# INFORMATION SUPPLIED

★ ★ ★

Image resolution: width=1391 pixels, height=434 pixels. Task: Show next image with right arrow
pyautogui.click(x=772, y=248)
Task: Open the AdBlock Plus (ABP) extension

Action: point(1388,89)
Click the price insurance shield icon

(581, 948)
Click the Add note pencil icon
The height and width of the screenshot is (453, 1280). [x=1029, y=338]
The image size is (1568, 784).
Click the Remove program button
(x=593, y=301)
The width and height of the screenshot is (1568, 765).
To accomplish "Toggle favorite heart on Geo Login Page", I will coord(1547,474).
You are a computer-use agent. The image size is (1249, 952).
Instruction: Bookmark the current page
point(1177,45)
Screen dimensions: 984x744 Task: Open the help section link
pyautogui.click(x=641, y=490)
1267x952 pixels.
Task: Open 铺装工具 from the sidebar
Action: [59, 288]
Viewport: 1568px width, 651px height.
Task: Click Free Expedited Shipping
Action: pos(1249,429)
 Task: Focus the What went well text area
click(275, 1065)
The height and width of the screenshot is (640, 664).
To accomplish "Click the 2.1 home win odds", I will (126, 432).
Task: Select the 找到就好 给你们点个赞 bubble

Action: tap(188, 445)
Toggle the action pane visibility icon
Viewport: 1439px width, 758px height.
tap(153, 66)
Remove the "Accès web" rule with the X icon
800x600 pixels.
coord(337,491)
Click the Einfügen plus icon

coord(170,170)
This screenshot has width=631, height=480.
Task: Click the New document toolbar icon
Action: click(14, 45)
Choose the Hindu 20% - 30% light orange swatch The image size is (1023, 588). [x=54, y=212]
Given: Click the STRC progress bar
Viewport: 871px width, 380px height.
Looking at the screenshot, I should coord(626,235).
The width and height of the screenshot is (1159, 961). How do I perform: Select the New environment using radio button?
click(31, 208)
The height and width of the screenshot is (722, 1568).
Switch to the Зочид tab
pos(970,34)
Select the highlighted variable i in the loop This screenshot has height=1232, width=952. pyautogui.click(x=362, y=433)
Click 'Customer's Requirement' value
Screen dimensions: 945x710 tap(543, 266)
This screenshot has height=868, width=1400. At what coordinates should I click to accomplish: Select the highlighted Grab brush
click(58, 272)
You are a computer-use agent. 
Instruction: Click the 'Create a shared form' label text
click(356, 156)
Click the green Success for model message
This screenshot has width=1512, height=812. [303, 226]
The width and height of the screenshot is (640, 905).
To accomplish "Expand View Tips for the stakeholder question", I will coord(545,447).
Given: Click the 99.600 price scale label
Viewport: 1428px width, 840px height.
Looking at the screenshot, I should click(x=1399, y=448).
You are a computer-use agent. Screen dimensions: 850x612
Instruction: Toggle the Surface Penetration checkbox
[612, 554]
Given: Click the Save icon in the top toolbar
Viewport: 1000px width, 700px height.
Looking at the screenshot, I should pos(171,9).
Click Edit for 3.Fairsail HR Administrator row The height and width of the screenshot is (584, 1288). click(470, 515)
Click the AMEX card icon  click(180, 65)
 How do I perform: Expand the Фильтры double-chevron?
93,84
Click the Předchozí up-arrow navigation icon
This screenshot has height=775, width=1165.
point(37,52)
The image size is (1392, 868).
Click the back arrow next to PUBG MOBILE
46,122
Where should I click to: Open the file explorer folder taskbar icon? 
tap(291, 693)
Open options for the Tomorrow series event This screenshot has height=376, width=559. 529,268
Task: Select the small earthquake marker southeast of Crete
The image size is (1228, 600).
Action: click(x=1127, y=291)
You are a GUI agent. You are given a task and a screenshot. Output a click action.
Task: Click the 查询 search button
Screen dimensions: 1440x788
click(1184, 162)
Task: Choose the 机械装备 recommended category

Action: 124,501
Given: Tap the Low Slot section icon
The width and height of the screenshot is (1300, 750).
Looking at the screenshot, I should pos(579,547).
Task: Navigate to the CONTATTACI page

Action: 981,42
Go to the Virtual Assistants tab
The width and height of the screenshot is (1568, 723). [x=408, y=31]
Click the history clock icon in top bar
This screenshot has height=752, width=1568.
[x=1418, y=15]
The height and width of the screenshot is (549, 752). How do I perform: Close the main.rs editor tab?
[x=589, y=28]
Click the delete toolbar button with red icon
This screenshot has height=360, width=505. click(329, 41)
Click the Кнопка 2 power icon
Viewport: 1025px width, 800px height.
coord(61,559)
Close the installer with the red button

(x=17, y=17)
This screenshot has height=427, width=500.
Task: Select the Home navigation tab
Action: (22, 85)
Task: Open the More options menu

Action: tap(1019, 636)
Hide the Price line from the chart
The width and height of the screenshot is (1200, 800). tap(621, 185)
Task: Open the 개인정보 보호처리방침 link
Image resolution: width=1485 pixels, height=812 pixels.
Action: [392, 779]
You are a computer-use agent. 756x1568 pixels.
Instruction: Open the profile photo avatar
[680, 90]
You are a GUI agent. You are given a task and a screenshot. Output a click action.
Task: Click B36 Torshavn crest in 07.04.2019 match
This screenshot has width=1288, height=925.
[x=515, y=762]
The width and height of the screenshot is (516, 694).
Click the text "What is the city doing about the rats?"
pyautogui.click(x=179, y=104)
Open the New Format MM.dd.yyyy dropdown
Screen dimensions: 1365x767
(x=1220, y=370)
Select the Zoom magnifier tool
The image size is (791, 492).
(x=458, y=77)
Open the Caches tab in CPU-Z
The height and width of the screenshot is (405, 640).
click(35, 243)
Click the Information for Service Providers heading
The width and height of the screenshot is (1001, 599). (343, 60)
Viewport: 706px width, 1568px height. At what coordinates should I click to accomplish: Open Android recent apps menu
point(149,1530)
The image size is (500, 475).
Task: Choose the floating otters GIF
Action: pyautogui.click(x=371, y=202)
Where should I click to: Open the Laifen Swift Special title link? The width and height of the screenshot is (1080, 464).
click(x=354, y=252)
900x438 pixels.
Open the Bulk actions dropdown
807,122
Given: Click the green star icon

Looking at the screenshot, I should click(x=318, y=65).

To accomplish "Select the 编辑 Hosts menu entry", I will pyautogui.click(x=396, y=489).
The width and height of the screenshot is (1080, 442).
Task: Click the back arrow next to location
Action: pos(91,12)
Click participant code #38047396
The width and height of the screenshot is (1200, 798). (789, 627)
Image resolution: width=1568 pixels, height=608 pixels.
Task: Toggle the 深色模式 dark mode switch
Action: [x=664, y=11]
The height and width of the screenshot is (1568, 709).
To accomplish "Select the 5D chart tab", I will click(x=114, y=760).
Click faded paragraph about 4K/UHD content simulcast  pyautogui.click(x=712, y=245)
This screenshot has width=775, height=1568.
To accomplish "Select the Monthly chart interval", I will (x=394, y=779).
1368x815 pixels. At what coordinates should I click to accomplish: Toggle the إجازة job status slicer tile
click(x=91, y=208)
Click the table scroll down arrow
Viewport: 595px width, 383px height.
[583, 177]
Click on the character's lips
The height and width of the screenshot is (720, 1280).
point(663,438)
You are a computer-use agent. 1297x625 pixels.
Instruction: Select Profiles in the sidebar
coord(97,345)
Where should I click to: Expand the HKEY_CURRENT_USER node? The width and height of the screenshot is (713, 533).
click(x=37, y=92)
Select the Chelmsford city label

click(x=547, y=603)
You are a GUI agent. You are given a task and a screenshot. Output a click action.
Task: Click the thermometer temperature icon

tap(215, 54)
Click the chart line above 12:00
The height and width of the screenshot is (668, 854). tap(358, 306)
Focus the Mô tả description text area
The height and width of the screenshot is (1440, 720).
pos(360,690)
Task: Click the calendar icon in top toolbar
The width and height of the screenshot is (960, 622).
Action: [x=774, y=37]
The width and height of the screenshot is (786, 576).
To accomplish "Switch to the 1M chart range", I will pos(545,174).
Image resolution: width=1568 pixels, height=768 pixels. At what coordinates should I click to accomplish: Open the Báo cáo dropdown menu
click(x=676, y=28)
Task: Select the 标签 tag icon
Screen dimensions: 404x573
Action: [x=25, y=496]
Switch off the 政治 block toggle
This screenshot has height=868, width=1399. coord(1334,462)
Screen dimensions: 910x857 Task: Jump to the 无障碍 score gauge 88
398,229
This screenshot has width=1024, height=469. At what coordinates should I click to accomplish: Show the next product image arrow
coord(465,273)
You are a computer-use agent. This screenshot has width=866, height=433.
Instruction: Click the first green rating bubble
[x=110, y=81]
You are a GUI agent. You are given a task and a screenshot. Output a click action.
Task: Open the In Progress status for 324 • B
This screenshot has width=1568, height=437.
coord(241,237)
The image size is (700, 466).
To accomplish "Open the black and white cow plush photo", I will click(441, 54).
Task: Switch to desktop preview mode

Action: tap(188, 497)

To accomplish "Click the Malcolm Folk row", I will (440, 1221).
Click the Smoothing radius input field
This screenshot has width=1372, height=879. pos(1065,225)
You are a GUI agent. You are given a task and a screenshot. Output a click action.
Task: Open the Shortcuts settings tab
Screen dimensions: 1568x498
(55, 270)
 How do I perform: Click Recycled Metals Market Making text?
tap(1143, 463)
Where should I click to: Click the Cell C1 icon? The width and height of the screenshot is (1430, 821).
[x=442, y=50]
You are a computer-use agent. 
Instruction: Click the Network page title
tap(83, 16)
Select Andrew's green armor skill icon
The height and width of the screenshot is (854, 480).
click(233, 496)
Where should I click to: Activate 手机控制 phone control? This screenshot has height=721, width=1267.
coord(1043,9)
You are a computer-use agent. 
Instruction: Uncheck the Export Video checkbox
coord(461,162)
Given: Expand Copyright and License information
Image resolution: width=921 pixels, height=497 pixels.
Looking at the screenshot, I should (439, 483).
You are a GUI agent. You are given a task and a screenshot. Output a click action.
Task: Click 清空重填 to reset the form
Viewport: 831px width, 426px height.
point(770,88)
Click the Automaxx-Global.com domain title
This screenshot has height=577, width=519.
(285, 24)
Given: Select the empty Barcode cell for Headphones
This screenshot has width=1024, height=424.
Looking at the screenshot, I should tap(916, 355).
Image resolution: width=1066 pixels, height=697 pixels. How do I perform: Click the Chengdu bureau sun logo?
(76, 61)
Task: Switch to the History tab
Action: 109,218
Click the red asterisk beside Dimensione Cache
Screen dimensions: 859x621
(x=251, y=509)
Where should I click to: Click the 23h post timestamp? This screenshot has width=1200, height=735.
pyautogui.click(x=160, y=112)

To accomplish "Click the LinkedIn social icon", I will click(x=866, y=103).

★ ★ ★

# PROBLEM REQUIREMENTS
In the data above, retype exactly and only the lines between the one holding "The image size is (1568, 784)." and the one holding "You are a computer-use agent. The", inclusive.

# EXERCISE SOLUTION
The image size is (1568, 784).
Click the Remove program button
(x=593, y=301)
The width and height of the screenshot is (1568, 765).
To accomplish "Toggle favorite heart on Geo Login Page", I will coord(1547,474).
You are a computer-use agent. The image size is (1249, 952).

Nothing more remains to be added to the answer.